In this talk, the presenter will introduce diffusion models for speech enhancement and restoration. He will start by explaining the underlying concept and then explain how powerful approaches like SGMSE+ differ from vanilla diffusion models by integrating environmental noise in the stochastic differential equation, describing the forward and backward diffusion processes. Besides the strengths of diffusion models, he will also highlight current research topics that address reducing computational complexity and hallucinations in challenging situations.
Biography
Timo Gerkmann is currently a Professor for Signal Processing with the Universität Hamburg, Hamburg, Germany. He has held positions with Technicolor Research & Innovation, University of Oldenburg, Oldenburg, Germany, KTH Royal Institute of Technology, Stockholm, Sweden, Ruhr-Universität Bochum, Bochum, Germany, and Siemens Corporate Research, Princeton, NJ, USA.

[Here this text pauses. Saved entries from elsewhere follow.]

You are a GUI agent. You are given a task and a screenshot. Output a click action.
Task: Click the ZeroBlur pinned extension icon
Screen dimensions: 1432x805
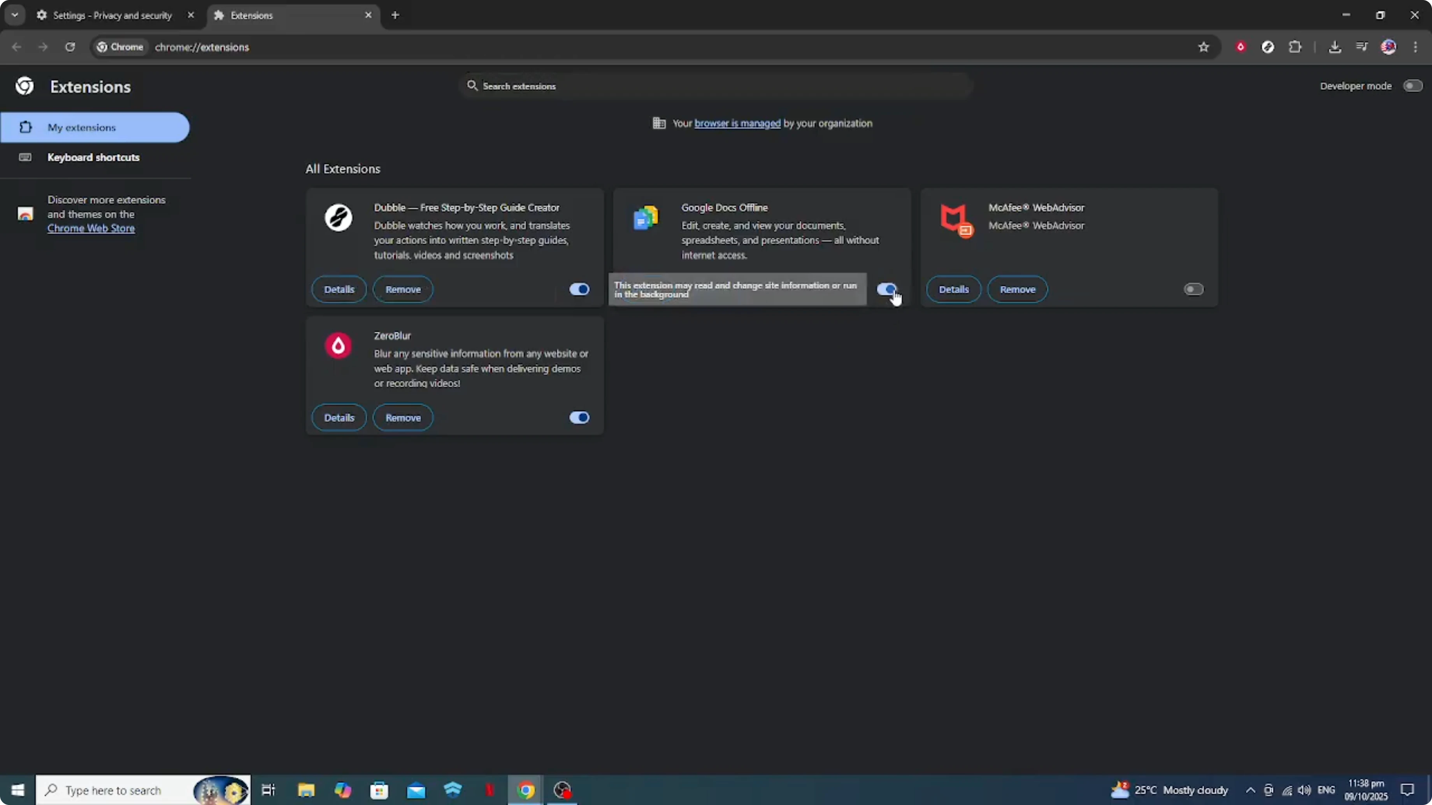tap(1241, 47)
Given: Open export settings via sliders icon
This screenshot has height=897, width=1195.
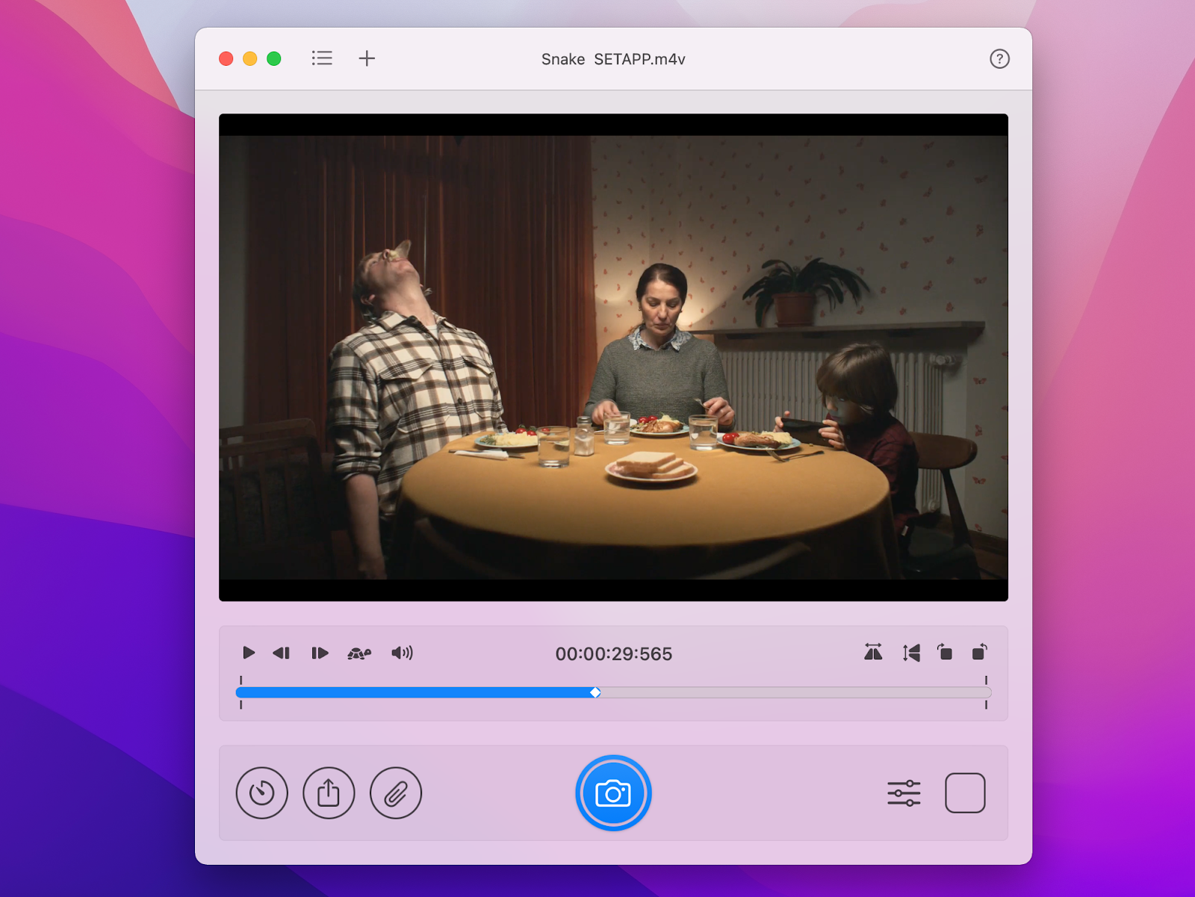Looking at the screenshot, I should 903,793.
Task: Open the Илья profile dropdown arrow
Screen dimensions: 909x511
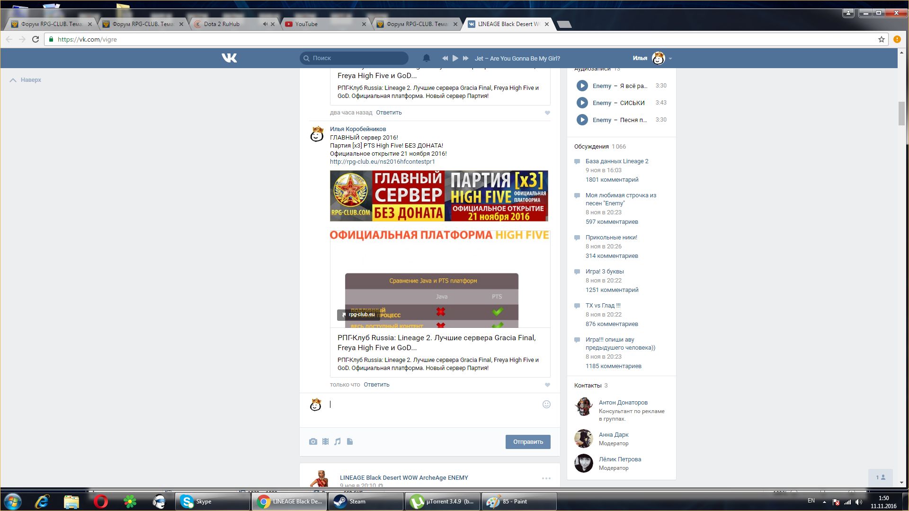Action: [670, 59]
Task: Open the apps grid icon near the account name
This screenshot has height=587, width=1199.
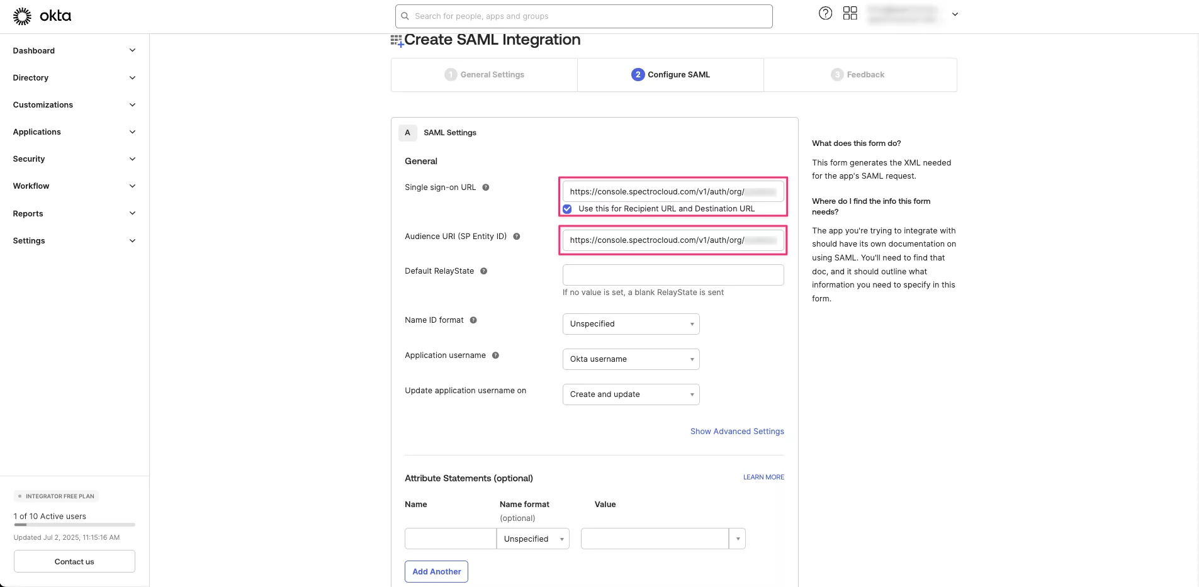Action: (850, 13)
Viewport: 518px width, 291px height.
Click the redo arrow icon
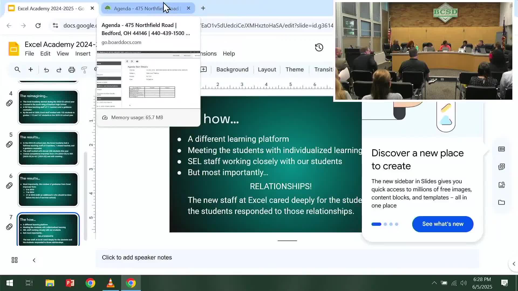click(59, 70)
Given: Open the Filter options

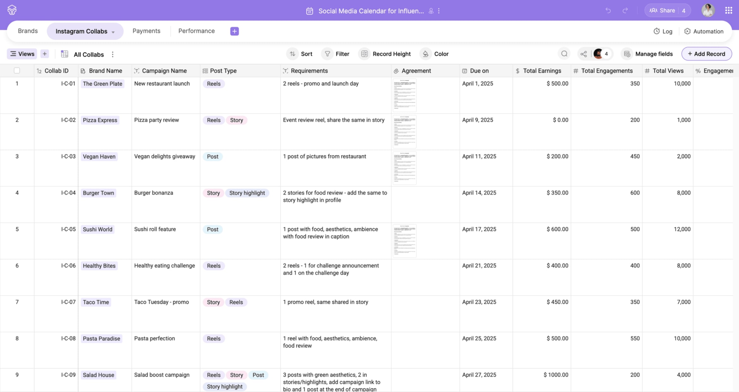Looking at the screenshot, I should (x=337, y=54).
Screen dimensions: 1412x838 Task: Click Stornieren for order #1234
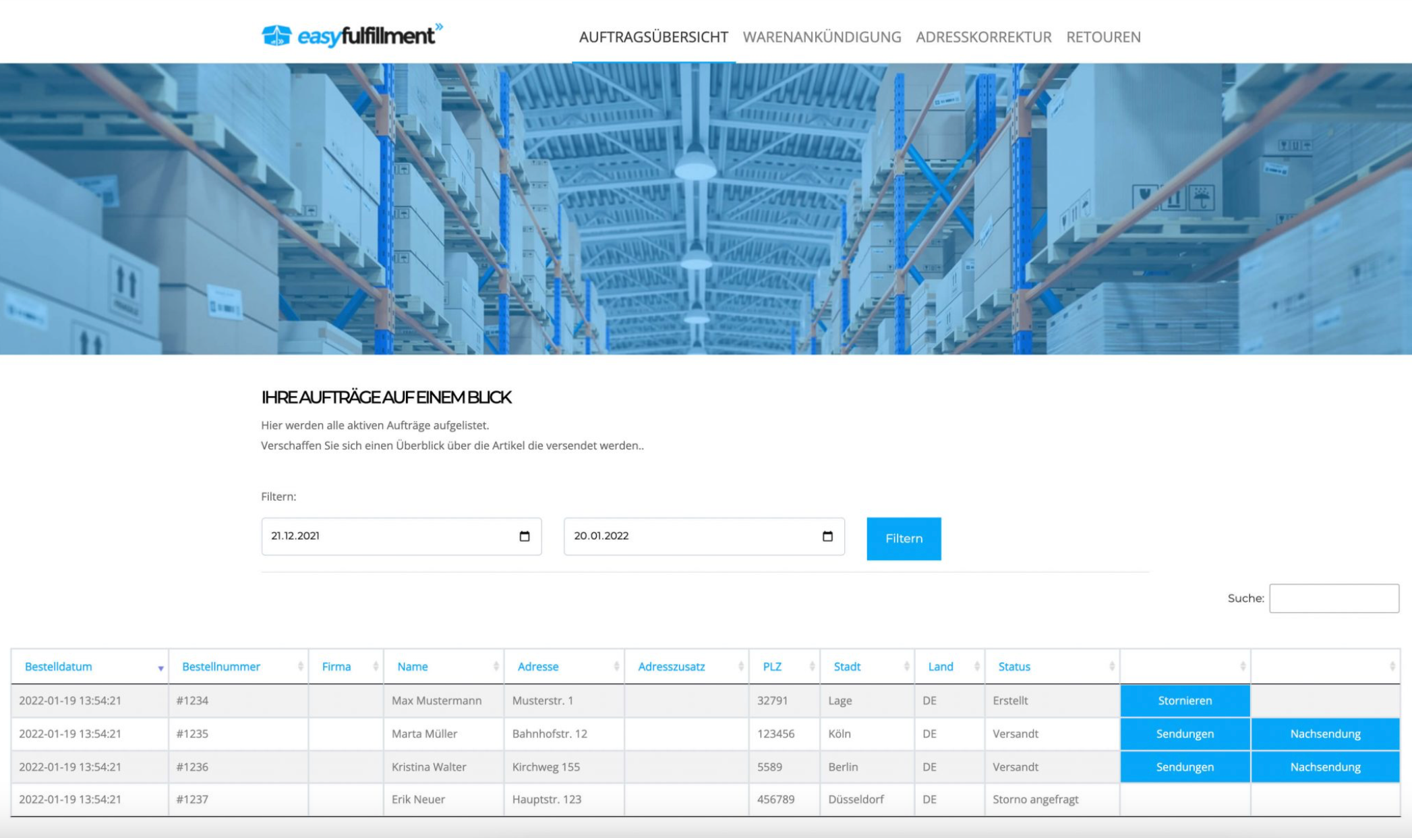coord(1184,700)
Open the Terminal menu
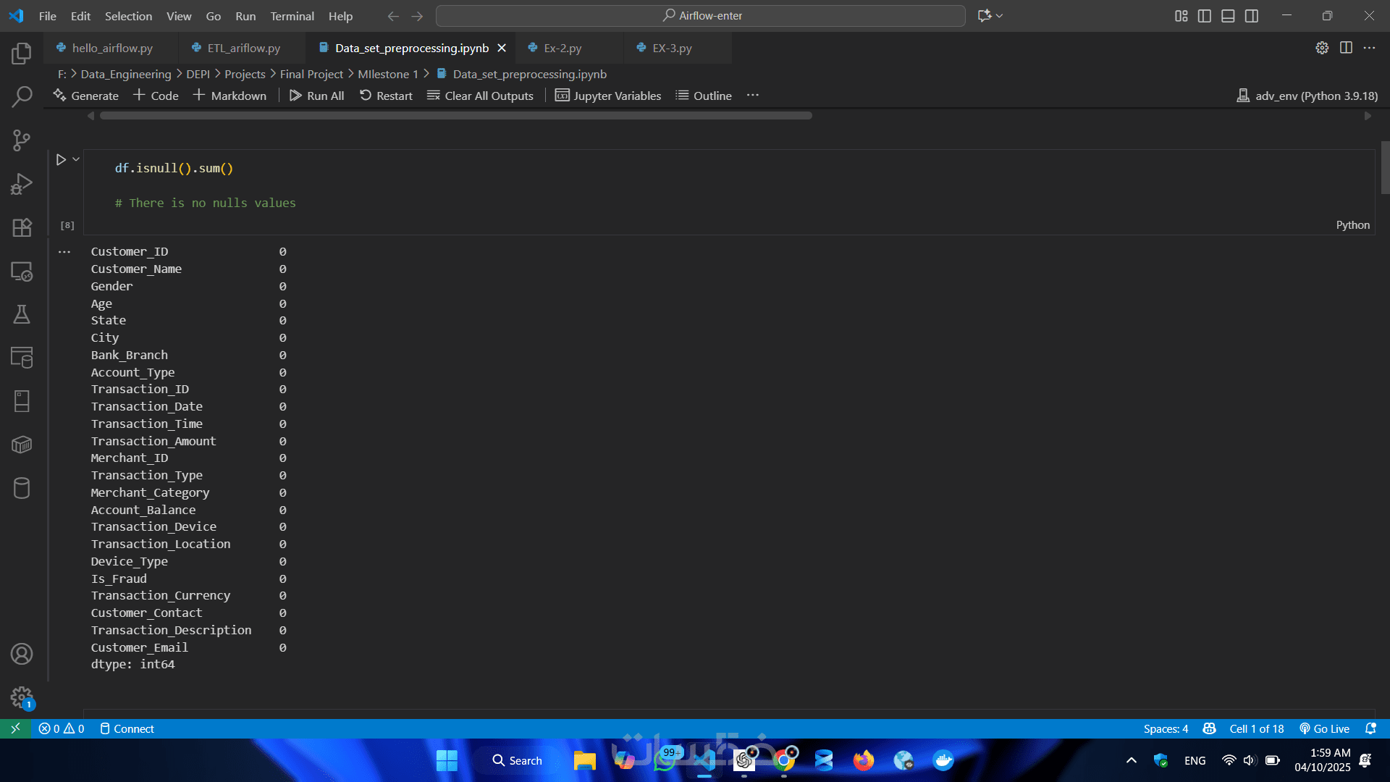The height and width of the screenshot is (782, 1390). [x=292, y=16]
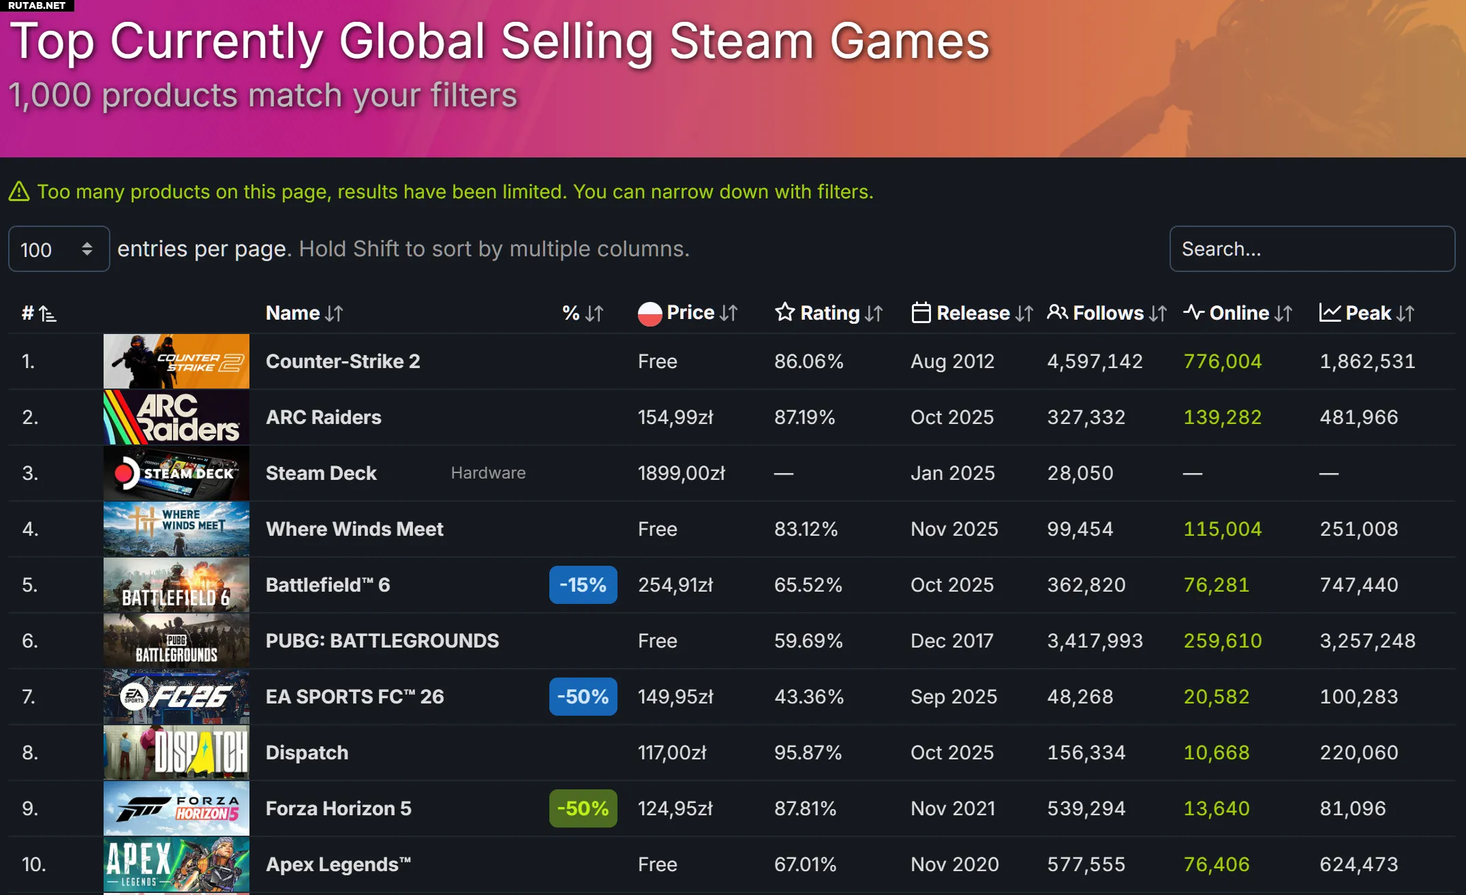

His research interests include statistical signal processing and machine learning for speech and audio applied to communication devices, hearing instruments, audio-visual media, and human-machine interfaces.
Dr. Gerkmann was the recipient of the VDE ITG award 2022. He served in the IEEE Signal Processing Society Technical Committee on Audio and Acoustic Signal Processing and is currently a Senior Area Editor of the IEEE/ACM Transactions on Audio, Speech and Language Processing.